When working with multiple tenants you may find an error when you are the MS Teams meeting organizer, you cannot start the meeting.
Microsoft’s recommendation is to sign using the account that the meeting was scheduled from.
The error originates when you have accounts on different tenants, multiple clients.
Let’s assume you have Teams open using your tenant A account and you are using Outlook for tenant B.
Outlook will let you create the meeting and will show it in your tenant B calendar.
Going back to Teams in tenant A there is no indication that a meeting was scheduled.
The day of the meeting most likely you will be logged to Teams using your tenant B account, but you will not be able to start the meeting and you will be added to the virtual lobby asking you to wait until the meeting organizer starts the meeting.
Resolution:
Just log into the tenant where you originally created the meeting, this is great advice! but what happens when you have accounts on multiple tenants, I myself have to switch accounts several times a day in at least 6 different tenants.
But why this problem occurs and how to solve it?
Doing a review on the link created for the meeting you can see there are 2 values:

tid is the tenant id where the Teams meeting was originated.
oid is just the organizer id on the same tenant.
Now what is the resolution?

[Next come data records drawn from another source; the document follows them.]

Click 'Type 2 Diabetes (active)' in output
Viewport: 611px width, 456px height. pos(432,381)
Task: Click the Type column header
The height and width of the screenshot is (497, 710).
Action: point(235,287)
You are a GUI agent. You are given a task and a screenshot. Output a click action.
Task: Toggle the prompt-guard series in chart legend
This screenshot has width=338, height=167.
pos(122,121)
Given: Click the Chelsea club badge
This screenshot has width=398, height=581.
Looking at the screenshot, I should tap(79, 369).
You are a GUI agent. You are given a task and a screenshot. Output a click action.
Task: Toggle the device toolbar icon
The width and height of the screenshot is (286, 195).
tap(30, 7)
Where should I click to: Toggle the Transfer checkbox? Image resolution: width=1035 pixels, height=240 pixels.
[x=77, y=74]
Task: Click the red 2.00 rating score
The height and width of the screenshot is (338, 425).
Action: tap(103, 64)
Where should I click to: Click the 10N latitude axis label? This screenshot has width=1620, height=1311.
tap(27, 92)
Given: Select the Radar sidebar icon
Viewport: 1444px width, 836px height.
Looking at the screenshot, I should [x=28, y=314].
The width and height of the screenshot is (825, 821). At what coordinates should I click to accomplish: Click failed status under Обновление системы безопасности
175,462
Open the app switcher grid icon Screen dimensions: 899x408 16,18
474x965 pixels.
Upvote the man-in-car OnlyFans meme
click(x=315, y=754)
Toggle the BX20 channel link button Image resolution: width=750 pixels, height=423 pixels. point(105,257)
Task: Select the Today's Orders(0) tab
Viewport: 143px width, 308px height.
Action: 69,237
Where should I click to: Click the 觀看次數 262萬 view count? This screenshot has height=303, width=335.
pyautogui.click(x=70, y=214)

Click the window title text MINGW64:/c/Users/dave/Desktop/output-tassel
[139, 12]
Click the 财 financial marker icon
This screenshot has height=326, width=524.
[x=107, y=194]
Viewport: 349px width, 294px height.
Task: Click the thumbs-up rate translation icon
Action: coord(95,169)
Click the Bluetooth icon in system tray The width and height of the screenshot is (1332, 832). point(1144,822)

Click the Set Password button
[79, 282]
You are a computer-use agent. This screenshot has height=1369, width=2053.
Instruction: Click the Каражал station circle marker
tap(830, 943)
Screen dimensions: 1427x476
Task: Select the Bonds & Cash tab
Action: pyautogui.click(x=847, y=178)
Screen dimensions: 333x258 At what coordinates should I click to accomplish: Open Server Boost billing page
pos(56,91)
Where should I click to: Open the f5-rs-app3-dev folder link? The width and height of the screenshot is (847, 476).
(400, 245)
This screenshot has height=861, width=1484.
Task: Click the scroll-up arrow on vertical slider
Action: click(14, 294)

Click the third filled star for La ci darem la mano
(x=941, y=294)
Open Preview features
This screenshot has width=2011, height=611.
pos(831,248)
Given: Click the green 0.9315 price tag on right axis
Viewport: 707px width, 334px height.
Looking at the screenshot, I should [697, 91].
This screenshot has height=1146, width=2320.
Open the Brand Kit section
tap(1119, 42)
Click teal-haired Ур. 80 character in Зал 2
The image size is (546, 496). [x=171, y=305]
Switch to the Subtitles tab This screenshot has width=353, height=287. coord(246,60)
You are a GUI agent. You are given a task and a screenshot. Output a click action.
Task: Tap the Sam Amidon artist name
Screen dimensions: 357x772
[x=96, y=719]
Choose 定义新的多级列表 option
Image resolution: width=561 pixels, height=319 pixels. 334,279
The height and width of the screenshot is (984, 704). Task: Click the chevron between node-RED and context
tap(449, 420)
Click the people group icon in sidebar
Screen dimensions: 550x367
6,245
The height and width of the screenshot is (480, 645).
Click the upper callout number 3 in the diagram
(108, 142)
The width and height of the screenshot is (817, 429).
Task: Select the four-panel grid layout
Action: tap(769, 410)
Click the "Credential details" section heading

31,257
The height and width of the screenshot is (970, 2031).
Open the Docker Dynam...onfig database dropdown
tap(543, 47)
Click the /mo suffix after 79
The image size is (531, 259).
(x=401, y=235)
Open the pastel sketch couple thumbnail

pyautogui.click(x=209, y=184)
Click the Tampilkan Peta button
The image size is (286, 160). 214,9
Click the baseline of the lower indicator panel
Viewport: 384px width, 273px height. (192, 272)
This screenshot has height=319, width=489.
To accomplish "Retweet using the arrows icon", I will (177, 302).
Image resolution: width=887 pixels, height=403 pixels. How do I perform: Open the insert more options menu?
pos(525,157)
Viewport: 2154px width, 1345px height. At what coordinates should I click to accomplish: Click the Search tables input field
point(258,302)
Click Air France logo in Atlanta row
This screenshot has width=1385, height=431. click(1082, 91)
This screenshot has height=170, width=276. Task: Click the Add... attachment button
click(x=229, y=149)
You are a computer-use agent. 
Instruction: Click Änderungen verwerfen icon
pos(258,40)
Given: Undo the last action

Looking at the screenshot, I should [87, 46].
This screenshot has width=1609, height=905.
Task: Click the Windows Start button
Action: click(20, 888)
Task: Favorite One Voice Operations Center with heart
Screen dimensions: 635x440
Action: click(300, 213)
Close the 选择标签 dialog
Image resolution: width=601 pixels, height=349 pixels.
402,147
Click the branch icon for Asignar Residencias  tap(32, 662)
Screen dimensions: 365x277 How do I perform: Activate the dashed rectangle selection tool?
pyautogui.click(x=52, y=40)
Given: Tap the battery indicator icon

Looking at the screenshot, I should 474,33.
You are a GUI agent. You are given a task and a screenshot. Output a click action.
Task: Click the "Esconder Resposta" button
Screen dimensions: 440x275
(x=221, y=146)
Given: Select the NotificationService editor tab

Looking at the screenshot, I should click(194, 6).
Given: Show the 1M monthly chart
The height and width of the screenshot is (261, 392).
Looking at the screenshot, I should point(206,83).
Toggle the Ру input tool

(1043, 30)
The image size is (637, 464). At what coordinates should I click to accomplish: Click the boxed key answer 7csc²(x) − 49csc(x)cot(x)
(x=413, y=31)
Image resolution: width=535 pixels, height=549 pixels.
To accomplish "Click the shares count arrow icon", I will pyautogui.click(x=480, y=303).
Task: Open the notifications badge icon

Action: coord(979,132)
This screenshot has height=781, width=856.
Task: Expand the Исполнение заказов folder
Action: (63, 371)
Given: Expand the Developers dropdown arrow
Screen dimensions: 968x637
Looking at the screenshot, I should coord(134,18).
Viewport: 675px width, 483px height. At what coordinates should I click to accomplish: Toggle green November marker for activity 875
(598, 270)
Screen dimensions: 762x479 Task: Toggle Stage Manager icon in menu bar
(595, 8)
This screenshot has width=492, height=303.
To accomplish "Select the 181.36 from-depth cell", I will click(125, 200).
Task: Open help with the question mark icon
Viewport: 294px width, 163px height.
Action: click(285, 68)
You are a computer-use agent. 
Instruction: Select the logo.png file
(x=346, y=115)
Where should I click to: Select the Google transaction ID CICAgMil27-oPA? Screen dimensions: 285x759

Just follow Microsoft’s advice and start the meeting using the right tenant.
If you encounter this issue, the easiest is to just forget about that meeting and start a quick meeting using Teams.
Now if you really want to use that meeting and you have only 2 or 3 accounts, then try to login to each tenant in Teams and use the link from the meeting invite in Outlook.
How can you find out what tenant you used? Just log into the Azure AD admin center and get your tenant id and see if it matches with the tid value in the meeting invite.
Is there a way to avoid this issue?
- Make sure you are using Teams and Outlook with the same account.
- Create the meeting using OWA instead.